Enlightenment rationalism extended to economics, challenging mercantilism (the idea that governments should tightly control trade to accumulate wealth). The new argument: free markets, guided by rational self-interest, produce prosperity more efficiently than state control.

Adam Smith

  • "Invisible hand" metaphor described how individual self-interest, channeled through free markets, unintentionally benefits society as a whole
  • The Wealth of Nations (1776) attacked mercantilism and tariffs, arguing that laissez-faire (let it be) economics maximizes national prosperity
  • Division of labor analysis showed how specialization increases productivity—the famous pin factory example demonstrated rational economic organization

Compare: Adam Smith vs. Mercantilism—Smith's free-market ideas directly challenged the state-controlled economic policies of absolutist monarchies. This connects Enlightenment economics to broader challenges against centralized authority.


Enlightenment and Its Limits: Gender and Equality

The Enlightenment proclaimed universal reason and natural rights—but most philosophes excluded women from full participation. A few thinkers exposed this contradiction.

Mary Wollstonecraft

  • A Vindication of the Rights of Woman (1792) argued that women appear inferior only because they're denied education, not due to natural incapacity
  • Extended Enlightenment logic to gender: if reason defines humanity and rights, then denying women education denies their humanity
  • Foundation for feminist thought—Wollstonecraft's arguments anticipated 19th and 20th-century women's movements

Marquis de Condorcet

  • Advocated women's suffrage and education, making him unusual among male philosophes in applying equality principles consistently
  • Progress through reason—believed human society would continuously improve as rational principles spread
  • Died during the Terror, illustrating how Enlightenment ideals could be consumed by the revolutions they inspired

Compare: Wollstonecraft vs.
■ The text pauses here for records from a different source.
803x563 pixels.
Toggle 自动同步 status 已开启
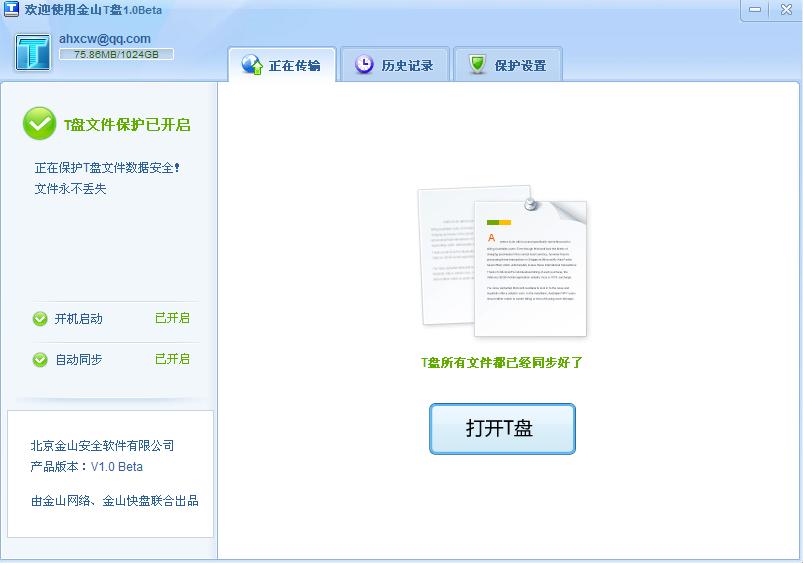172,359
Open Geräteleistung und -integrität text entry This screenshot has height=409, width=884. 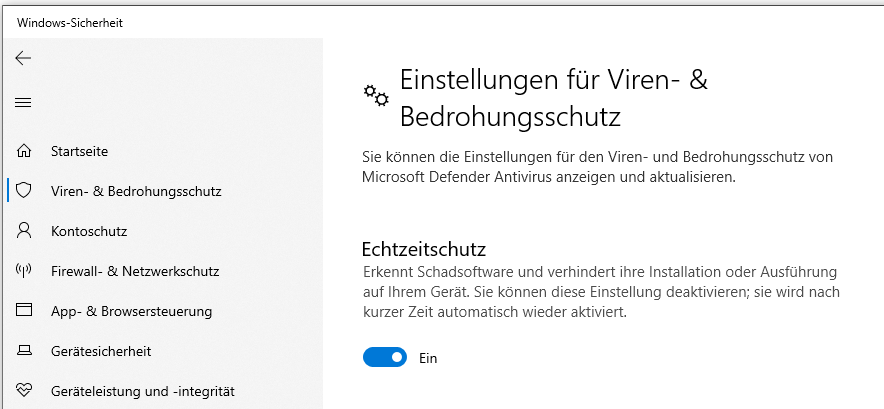[x=143, y=392]
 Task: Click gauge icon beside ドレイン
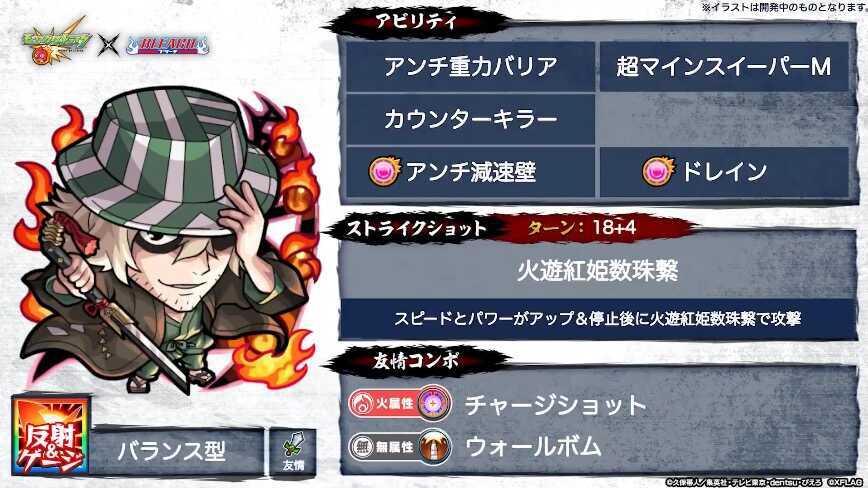658,171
Rousseau—Rousseau argued women should be educated only to please men, while Wollstonecraft directly attacked this view as contradicting Enlightenment principles. This tension reveals the limits of "universal" Enlightenment claims.


Quick Reference Table

ConceptBest Examples
Social Contract TheoryLocke, Hobbes, Rousseau
Natural RightsLocke, Wollstonecraft
Separation of PowersMontesquieu
Religious Criticism/ToleranceVoltaire, Diderot, Hume
EmpiricismHume, Locke
Economic LiberalismAdam Smith
Criminal Justice ReformBeccaria
Women's RightsWollstonecraft, Condorcet
Challenges to Pure RationalismRousseau, Kant

Self-Check Questions

  1. Which two philosophers both used social contract theory but reached opposite conclusions about the proper scope of government authority? What explains their different conclusions?

  2. If an FRQ asks you to explain how Enlightenment ideas challenged traditional sources of authority, which three philosophers would give you the strongest examples, and what specific institutions did each challenge?

  3. Compare and contrast how Locke and Rousseau understood individual freedom. Why might revolutionaries in France have found Rousseau's ideas more radical than Locke's?

  4. Mary Wollstonecraft argued that Enlightenment principles were applied inconsistently. What was her main critique, and which male philosopher did she specifically target?

  5. How did Adam Smith's economic ideas connect to broader Enlightenment themes about reason and limits on government power? What earlier economic system was he arguing against?